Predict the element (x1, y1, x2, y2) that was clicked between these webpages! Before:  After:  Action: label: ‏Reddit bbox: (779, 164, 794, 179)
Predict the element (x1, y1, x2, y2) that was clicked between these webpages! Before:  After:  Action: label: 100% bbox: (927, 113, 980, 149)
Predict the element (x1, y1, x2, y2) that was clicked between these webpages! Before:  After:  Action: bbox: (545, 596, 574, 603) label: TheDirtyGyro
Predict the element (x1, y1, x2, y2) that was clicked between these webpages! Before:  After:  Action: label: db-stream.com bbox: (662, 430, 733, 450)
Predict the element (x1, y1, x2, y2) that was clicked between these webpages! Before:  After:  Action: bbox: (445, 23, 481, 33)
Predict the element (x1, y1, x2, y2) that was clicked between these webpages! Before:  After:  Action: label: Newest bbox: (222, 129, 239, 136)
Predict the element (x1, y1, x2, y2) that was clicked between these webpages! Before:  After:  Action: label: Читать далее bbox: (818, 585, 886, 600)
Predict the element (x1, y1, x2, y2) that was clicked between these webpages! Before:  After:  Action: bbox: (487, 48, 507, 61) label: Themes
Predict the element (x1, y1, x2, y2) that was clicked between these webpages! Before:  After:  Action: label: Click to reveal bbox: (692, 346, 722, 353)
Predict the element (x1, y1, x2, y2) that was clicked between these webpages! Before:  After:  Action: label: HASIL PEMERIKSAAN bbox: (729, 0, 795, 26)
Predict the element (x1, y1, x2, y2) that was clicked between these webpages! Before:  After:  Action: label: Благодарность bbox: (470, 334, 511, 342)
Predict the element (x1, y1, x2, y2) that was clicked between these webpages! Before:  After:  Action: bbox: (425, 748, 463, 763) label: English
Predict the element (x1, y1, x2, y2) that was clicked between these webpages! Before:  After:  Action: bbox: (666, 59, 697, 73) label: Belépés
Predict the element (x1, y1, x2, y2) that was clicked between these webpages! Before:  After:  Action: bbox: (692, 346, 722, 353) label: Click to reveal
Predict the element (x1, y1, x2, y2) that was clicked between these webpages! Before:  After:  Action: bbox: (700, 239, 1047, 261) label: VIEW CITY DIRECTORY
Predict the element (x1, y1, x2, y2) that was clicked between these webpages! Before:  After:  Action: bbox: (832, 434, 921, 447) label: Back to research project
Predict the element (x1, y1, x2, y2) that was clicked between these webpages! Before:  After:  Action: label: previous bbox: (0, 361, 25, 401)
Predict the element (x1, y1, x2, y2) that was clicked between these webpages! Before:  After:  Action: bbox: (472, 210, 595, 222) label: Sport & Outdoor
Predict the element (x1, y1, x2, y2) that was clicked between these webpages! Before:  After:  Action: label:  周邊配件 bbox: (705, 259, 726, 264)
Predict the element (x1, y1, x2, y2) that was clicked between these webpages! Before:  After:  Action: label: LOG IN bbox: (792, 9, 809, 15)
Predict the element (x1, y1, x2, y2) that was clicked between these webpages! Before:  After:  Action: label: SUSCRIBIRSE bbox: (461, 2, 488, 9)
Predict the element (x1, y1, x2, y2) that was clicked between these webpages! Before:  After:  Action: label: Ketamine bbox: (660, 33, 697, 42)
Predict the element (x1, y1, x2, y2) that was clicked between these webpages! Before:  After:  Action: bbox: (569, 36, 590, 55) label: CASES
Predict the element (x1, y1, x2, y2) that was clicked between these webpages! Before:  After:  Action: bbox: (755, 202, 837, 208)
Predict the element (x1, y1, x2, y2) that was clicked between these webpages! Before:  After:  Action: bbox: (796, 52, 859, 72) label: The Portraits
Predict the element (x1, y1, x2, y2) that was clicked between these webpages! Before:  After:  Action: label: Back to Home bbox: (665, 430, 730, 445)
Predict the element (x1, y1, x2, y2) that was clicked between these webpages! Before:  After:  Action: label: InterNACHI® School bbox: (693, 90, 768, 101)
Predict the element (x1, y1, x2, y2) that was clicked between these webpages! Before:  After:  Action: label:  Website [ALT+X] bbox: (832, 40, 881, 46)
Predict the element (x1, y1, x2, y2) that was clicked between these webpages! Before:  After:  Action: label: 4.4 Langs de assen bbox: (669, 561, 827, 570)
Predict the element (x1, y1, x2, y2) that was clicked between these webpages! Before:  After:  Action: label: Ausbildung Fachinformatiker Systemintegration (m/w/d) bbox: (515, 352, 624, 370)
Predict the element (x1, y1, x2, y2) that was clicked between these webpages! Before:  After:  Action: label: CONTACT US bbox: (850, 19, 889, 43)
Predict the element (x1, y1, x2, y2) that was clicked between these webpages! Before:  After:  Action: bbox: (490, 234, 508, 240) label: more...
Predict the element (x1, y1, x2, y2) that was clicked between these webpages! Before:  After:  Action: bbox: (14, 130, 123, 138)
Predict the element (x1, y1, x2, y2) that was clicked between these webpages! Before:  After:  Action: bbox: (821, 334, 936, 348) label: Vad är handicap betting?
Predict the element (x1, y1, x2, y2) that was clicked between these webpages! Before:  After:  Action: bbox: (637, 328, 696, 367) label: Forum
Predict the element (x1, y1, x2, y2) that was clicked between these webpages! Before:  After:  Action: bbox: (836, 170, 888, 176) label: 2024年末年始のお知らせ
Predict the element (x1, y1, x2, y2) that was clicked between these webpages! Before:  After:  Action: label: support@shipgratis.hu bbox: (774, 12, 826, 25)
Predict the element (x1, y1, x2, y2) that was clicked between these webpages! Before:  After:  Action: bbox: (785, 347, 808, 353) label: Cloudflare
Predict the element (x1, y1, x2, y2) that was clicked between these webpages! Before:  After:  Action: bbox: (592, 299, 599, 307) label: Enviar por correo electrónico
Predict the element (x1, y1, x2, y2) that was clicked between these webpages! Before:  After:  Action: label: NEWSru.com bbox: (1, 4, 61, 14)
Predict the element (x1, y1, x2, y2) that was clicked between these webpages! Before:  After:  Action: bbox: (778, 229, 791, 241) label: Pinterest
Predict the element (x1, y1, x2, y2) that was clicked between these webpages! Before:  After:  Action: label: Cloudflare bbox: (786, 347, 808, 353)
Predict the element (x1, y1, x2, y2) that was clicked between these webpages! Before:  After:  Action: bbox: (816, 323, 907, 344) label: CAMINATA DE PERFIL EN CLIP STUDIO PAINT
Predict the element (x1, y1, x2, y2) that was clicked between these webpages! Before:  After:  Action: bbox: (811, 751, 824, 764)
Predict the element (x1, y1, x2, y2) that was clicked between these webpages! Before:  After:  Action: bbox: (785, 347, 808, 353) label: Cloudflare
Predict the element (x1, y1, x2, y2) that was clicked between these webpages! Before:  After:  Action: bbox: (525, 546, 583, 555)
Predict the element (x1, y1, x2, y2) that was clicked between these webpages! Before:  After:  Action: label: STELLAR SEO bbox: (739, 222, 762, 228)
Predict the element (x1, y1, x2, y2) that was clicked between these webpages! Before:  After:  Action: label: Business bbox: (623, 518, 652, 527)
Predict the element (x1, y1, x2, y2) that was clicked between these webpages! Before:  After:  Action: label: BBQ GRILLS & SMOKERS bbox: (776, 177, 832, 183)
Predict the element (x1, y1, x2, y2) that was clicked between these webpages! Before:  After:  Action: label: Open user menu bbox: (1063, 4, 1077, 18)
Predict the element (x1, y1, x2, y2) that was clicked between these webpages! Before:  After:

### Exercise directions
Put the material into a numbered list with blank lines left out, beginning at the line that has "240) label: more..." and stopping after the line that has "CLIP STUDIO PAINT".

### Written solution
1. Predict the element (x1, y1, x2, y2) that was clicked between these webpages! Before:  After:  Action: bbox: (490, 234, 508, 240) label: more...
2. Predict the element (x1, y1, x2, y2) that was clicked between these webpages! Before:  After:  Action: bbox: (14, 130, 123, 138)
3. Predict the element (x1, y1, x2, y2) that was clicked between these webpages! Before:  After:  Action: bbox: (821, 334, 936, 348) label: Vad är handicap betting?
4. Predict the element (x1, y1, x2, y2) that was clicked between these webpages! Before:  After:  Action: bbox: (637, 328, 696, 367) label: Forum
5. Predict the element (x1, y1, x2, y2) that was clicked between these webpages! Before:  After:  Action: bbox: (836, 170, 888, 176) label: 2024年末年始のお知らせ
6. Predict the element (x1, y1, x2, y2) that was clicked between these webpages! Before:  After:  Action: label: support@shipgratis.hu bbox: (774, 12, 826, 25)
7. Predict the element (x1, y1, x2, y2) that was clicked between these webpages! Before:  After:  Action: bbox: (785, 347, 808, 353) label: Cloudflare
8. Predict the element (x1, y1, x2, y2) that was clicked between these webpages! Before:  After:  Action: bbox: (592, 299, 599, 307) label: Enviar por correo electrónico
9. Predict the element (x1, y1, x2, y2) that was clicked between these webpages! Before:  After:  Action: label: NEWSru.com bbox: (1, 4, 61, 14)
10. Predict the element (x1, y1, x2, y2) that was clicked between these webpages! Before:  After:  Action: bbox: (778, 229, 791, 241) label: Pinterest
11. Predict the element (x1, y1, x2, y2) that was clicked between these webpages! Before:  After:  Action: label: Cloudflare bbox: (786, 347, 808, 353)
12. Predict the element (x1, y1, x2, y2) that was clicked between these webpages! Before:  After:  Action: bbox: (816, 323, 907, 344) label: CAMINATA DE PERFIL EN CLIP STUDIO PAINT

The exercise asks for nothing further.